* [EXERCISE DIRECTIONS]:
All of the entries are to be printed exactly as they appear.

== Segment start ==

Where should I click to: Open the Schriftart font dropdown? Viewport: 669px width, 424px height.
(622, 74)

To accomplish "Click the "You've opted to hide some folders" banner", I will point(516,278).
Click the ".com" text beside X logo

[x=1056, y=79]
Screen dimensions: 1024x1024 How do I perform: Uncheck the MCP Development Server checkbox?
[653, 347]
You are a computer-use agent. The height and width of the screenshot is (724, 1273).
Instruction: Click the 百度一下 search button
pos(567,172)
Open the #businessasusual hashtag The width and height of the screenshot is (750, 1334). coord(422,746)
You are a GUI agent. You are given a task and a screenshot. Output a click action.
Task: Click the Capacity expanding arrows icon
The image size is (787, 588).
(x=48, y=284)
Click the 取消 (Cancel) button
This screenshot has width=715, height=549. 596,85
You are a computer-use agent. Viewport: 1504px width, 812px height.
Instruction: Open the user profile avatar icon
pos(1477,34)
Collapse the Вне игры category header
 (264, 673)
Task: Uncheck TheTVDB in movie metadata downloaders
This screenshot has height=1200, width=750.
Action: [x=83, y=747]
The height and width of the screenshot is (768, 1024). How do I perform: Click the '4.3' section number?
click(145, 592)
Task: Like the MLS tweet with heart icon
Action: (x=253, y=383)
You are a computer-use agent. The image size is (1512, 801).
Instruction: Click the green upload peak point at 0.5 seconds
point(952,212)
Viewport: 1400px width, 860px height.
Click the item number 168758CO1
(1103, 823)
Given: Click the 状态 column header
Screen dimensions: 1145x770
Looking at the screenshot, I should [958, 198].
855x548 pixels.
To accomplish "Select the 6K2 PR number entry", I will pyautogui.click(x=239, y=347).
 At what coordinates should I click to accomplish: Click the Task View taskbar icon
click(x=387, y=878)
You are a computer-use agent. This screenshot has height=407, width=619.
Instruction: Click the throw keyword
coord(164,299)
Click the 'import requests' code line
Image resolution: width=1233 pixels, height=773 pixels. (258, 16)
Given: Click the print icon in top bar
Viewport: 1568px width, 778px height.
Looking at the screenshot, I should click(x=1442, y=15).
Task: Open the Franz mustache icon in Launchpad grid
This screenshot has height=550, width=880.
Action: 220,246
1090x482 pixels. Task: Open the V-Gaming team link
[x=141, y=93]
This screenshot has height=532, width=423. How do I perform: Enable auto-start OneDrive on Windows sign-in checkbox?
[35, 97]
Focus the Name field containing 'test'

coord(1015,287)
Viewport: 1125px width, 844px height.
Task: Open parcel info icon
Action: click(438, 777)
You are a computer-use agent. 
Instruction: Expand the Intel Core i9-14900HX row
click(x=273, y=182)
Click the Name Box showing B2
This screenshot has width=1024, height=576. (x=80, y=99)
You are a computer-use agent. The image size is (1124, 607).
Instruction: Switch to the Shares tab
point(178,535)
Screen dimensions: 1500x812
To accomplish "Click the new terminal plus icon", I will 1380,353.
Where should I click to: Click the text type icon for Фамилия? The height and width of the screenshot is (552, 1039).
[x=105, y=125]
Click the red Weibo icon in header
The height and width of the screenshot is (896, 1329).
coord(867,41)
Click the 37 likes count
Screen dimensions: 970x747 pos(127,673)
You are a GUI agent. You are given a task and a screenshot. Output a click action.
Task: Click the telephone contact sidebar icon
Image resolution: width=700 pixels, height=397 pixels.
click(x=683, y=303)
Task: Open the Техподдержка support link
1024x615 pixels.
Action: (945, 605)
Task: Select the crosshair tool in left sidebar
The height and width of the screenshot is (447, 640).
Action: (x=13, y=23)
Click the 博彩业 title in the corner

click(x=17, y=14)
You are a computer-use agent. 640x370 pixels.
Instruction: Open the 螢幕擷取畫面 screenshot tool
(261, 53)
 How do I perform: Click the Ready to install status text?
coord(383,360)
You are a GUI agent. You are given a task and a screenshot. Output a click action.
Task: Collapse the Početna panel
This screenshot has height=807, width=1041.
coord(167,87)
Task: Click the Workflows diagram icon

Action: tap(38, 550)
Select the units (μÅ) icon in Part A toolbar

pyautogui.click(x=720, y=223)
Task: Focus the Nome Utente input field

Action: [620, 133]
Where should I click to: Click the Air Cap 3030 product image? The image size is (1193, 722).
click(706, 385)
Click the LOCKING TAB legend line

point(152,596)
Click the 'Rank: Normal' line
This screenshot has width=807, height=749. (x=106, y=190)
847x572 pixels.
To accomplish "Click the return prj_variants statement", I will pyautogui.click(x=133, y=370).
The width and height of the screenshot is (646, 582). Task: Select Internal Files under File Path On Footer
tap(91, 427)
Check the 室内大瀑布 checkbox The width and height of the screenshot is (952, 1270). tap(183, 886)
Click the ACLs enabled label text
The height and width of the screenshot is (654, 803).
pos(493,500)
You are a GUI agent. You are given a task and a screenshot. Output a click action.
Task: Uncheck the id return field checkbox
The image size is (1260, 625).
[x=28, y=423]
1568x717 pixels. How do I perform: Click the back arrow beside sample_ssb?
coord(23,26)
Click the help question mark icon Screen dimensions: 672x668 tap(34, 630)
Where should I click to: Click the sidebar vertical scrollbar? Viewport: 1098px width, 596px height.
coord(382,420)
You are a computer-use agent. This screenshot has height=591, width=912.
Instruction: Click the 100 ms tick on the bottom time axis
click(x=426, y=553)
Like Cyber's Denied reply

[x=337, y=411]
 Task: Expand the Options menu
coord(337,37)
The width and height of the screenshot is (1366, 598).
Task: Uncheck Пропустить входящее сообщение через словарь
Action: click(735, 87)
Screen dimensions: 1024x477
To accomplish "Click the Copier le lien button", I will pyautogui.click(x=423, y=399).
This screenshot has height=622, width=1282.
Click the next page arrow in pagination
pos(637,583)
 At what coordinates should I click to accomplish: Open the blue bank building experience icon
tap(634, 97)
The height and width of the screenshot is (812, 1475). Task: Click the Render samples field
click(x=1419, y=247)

== Segment end ==

* [EXERCISE SOLUTION]:
Where should I click to: Open the Schriftart font dropdown? Viewport: 669px width, 424px height.
(622, 74)

To accomplish "Click the "You've opted to hide some folders" banner", I will point(516,278).
Click the ".com" text beside X logo

[x=1056, y=79]
Screen dimensions: 1024x1024 How do I perform: Uncheck the MCP Development Server checkbox?
[653, 347]
You are a computer-use agent. The height and width of the screenshot is (724, 1273).
Instruction: Click the 百度一下 search button
pos(567,172)
Open the #businessasusual hashtag The width and height of the screenshot is (750, 1334). coord(422,746)
You are a GUI agent. You are given a task and a screenshot. Output a click action.
Task: Click the Capacity expanding arrows icon
The image size is (787, 588).
(x=48, y=284)
Click the 取消 (Cancel) button
This screenshot has width=715, height=549. 596,85
You are a computer-use agent. Viewport: 1504px width, 812px height.
Instruction: Open the user profile avatar icon
pos(1477,34)
Collapse the Вне игры category header
 (264, 673)
Task: Uncheck TheTVDB in movie metadata downloaders
This screenshot has height=1200, width=750.
Action: [x=83, y=747]
The height and width of the screenshot is (768, 1024). How do I perform: Click the '4.3' section number?
click(145, 592)
Task: Like the MLS tweet with heart icon
Action: (x=253, y=383)
You are a computer-use agent. The image size is (1512, 801).
Instruction: Click the green upload peak point at 0.5 seconds
point(952,212)
Viewport: 1400px width, 860px height.
Click the item number 168758CO1
(1103, 823)
Given: Click the 状态 column header
Screen dimensions: 1145x770
Looking at the screenshot, I should [958, 198].
855x548 pixels.
To accomplish "Select the 6K2 PR number entry", I will pyautogui.click(x=239, y=347).
 At what coordinates should I click to accomplish: Click the Task View taskbar icon
click(x=387, y=878)
You are a computer-use agent. This screenshot has height=407, width=619.
Instruction: Click the throw keyword
coord(164,299)
Click the 'import requests' code line
Image resolution: width=1233 pixels, height=773 pixels. (258, 16)
Given: Click the print icon in top bar
Viewport: 1568px width, 778px height.
Looking at the screenshot, I should click(x=1442, y=15).
Task: Open the Franz mustache icon in Launchpad grid
This screenshot has height=550, width=880.
Action: 220,246
1090x482 pixels. Task: Open the V-Gaming team link
[x=141, y=93]
This screenshot has height=532, width=423. How do I perform: Enable auto-start OneDrive on Windows sign-in checkbox?
[35, 97]
Focus the Name field containing 'test'

coord(1015,287)
Viewport: 1125px width, 844px height.
Task: Open parcel info icon
Action: click(438, 777)
You are a computer-use agent. 
Instruction: Expand the Intel Core i9-14900HX row
click(x=273, y=182)
Click the Name Box showing B2
This screenshot has width=1024, height=576. (x=80, y=99)
You are a computer-use agent. The image size is (1124, 607).
Instruction: Switch to the Shares tab
point(178,535)
Screen dimensions: 1500x812
To accomplish "Click the new terminal plus icon", I will 1380,353.
Where should I click to: Click the text type icon for Фамилия? The height and width of the screenshot is (552, 1039).
[x=105, y=125]
Click the red Weibo icon in header
The height and width of the screenshot is (896, 1329).
coord(867,41)
Click the 37 likes count
Screen dimensions: 970x747 pos(127,673)
You are a GUI agent. You are given a task and a screenshot. Output a click action.
Task: Click the telephone contact sidebar icon
Image resolution: width=700 pixels, height=397 pixels.
click(x=683, y=303)
Task: Open the Техподдержка support link
1024x615 pixels.
Action: (945, 605)
Task: Select the crosshair tool in left sidebar
The height and width of the screenshot is (447, 640).
Action: (x=13, y=23)
Click the 博彩业 title in the corner

click(x=17, y=14)
You are a computer-use agent. 640x370 pixels.
Instruction: Open the 螢幕擷取畫面 screenshot tool
(261, 53)
 How do I perform: Click the Ready to install status text?
coord(383,360)
You are a GUI agent. You are given a task and a screenshot. Output a click action.
Task: Collapse the Početna panel
This screenshot has height=807, width=1041.
coord(167,87)
Task: Click the Workflows diagram icon

Action: tap(38, 550)
Select the units (μÅ) icon in Part A toolbar

pyautogui.click(x=720, y=223)
Task: Focus the Nome Utente input field

Action: [620, 133]
Where should I click to: Click the Air Cap 3030 product image? The image size is (1193, 722).
click(706, 385)
Click the LOCKING TAB legend line

point(152,596)
Click the 'Rank: Normal' line
This screenshot has width=807, height=749. (x=106, y=190)
847x572 pixels.
To accomplish "Click the return prj_variants statement", I will pyautogui.click(x=133, y=370).
The width and height of the screenshot is (646, 582). Task: Select Internal Files under File Path On Footer
tap(91, 427)
Check the 室内大瀑布 checkbox The width and height of the screenshot is (952, 1270). tap(183, 886)
Click the ACLs enabled label text
The height and width of the screenshot is (654, 803).
pos(493,500)
You are a GUI agent. You are given a task and a screenshot. Output a click action.
Task: Uncheck the id return field checkbox
The image size is (1260, 625).
[x=28, y=423]
1568x717 pixels. How do I perform: Click the back arrow beside sample_ssb?
coord(23,26)
Click the help question mark icon Screen dimensions: 672x668 tap(34, 630)
Where should I click to: Click the sidebar vertical scrollbar? Viewport: 1098px width, 596px height.
coord(382,420)
You are a computer-use agent. This screenshot has height=591, width=912.
Instruction: Click the 100 ms tick on the bottom time axis
click(x=426, y=553)
Like Cyber's Denied reply

[x=337, y=411]
 Task: Expand the Options menu
coord(337,37)
The width and height of the screenshot is (1366, 598).
Task: Uncheck Пропустить входящее сообщение через словарь
Action: click(735, 87)
Screen dimensions: 1024x477
To accomplish "Click the Copier le lien button", I will pyautogui.click(x=423, y=399).
This screenshot has height=622, width=1282.
Click the next page arrow in pagination
pos(637,583)
 At what coordinates should I click to accomplish: Open the blue bank building experience icon
tap(634, 97)
The height and width of the screenshot is (812, 1475). Task: Click the Render samples field
click(x=1419, y=247)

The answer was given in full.